_Text block_.
☆ ☆ ☆ ☆ ☆

To what extent do investors reallocate their portfolios of safe assets across major currencies in search for higher returns? In previous years, survey evidence suggested that relatively low yields in euro area fixed-income markets might have been a factor in moderating the global appeal of the euro as a reserve and investment currency. The empirical evidence presented in this box indicates that investors tend to reallocate their portfolio of safe assets in response to changes in yields across major currencies.
The analysis focuses on demand for euro area government debt securities by US mutual funds, which are largely representatives of US and global private investors. The US mutual fund industry has grown rapidly in the past 20 years. Total assets managed by the industry rose from little over USD 5 trillion at the turn of the century to more than USD 16 trillion at the end of 2022. US mutual funds therefore play an important role in intermediating savings from the world’s largest economy to the rest of the world. They are also a growing source of finance in the sovereign debt markets of advanced economies.

☆ ☆ ☆ ☆ ☆

_Actions to take_.
1. Answer these questions from the text on investor demand for euro area safe assets, one line each:
(a) Whose demand for euro area government debt securities does the analysis focus on?
(b) How large were the total assets of the US mutual fund industry at the end of 2022?
(c) What did survey evidence from previous years suggest relatively low yields in euro area fixed-income markets might have done?
2. Please update the passage of the text on investor demand for euro area safe assets from "The analysis focuses" up to and including "of advanced economies." and give it again, putting "sector" in place of "industry".

_Raw data_.
☆ ☆ ☆ ☆ ☆

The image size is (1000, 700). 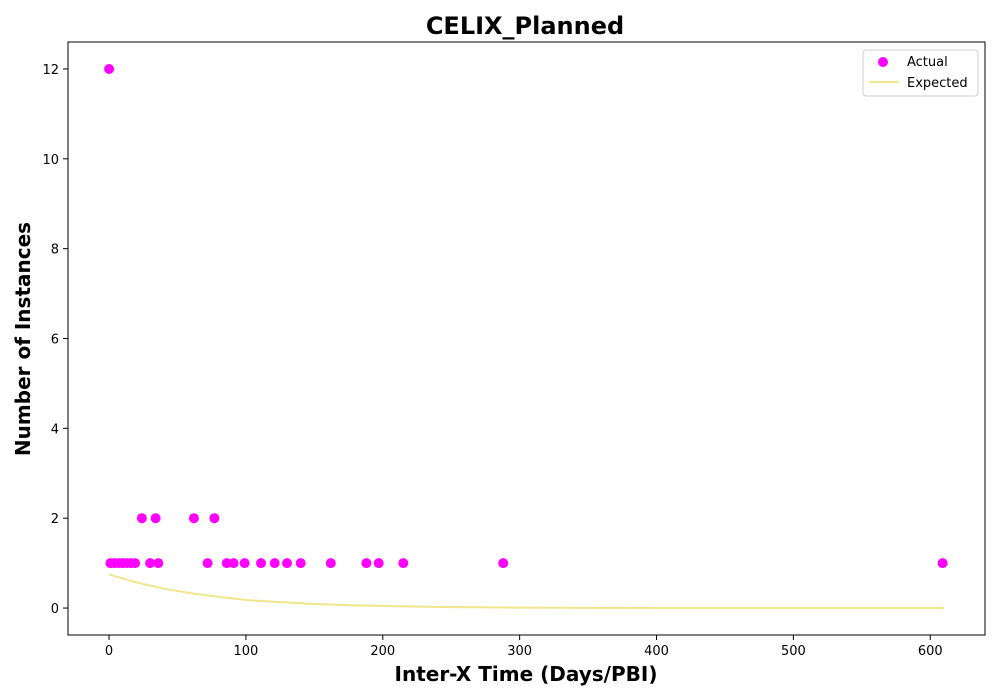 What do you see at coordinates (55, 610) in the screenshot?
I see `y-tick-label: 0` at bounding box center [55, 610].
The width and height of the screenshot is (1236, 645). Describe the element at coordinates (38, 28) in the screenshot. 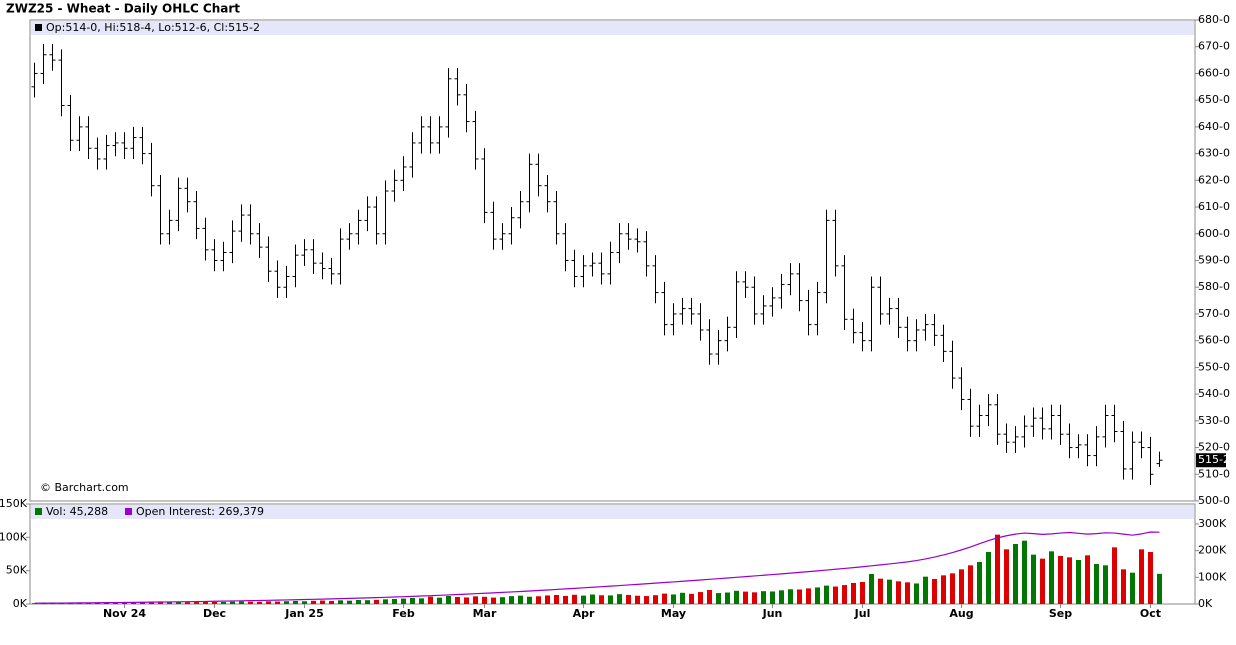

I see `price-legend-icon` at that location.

☆ ☆ ☆ ☆ ☆

_Responses by item number_.
1.
(a) US mutual funds.
(b) More than USD 16 trillion.
(c) They might have been a factor in moderating the global appeal of the euro as a reserve and investment currency.

2.
The analysis focuses on demand for euro area government debt securities by US mutual funds, which are largely representatives of US and global private investors. The US mutual fund sector has grown rapidly in the past 20 years. Total assets managed by the sector rose from little over USD 5 trillion at the turn of the century to more than USD 16 trillion at the end of 2022. US mutual funds therefore play an important role in intermediating savings from the world’s largest economy to the rest of the world. They are also a growing source of finance in the sovereign debt markets of advanced economies.